[START OF Excerpted data]

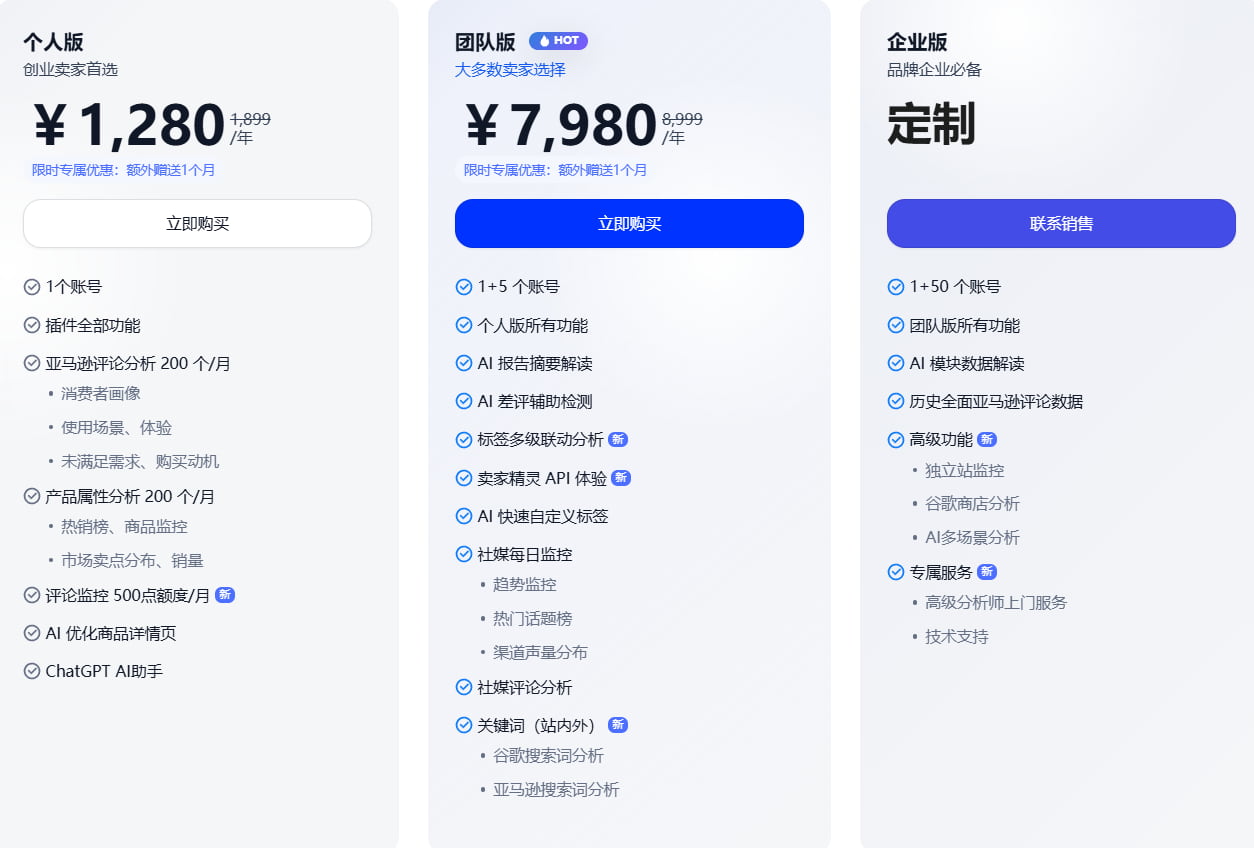Click the 谷歌搜索词分析 sub-item
Image resolution: width=1254 pixels, height=848 pixels.
(x=548, y=756)
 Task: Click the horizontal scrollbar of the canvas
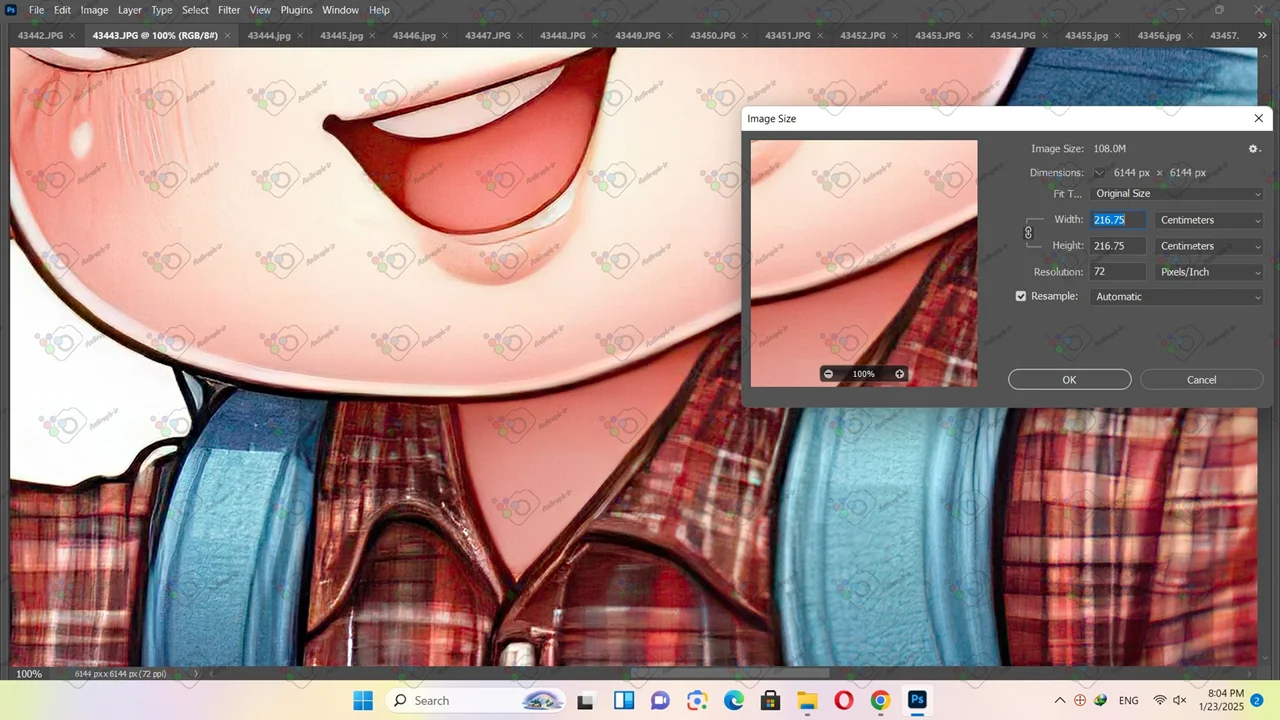[x=730, y=674]
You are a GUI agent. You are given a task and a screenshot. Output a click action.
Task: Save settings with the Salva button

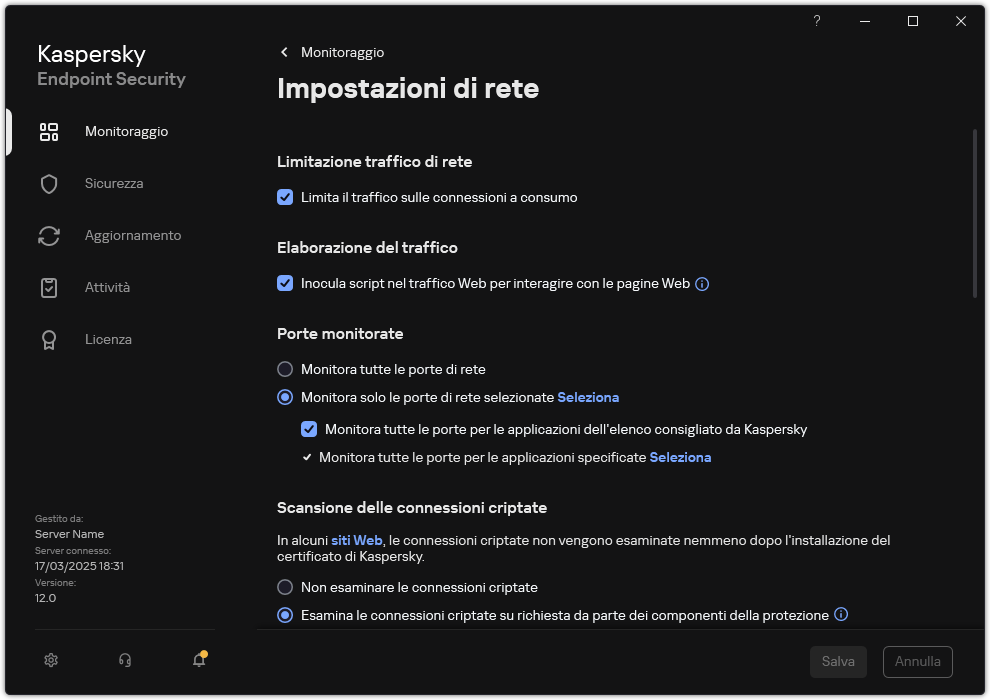pos(838,661)
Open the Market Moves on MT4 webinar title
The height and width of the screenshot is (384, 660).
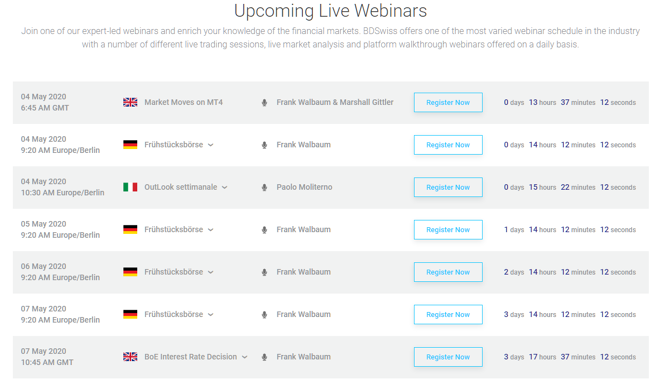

[END OF Excerpted data]

_Given request_:
Could you repeat every line of the data above word for word, leaving the pictures out?

_Exercise response_:
Click the 谷歌搜索词分析 sub-item
Image resolution: width=1254 pixels, height=848 pixels.
(x=548, y=756)
 Task: Click the horizontal scrollbar of the canvas
[x=730, y=674]
You are a GUI agent. You are given a task and a screenshot. Output a click action.
Task: Save settings with the Salva button

pos(838,661)
Open the Market Moves on MT4 webinar title
The height and width of the screenshot is (384, 660).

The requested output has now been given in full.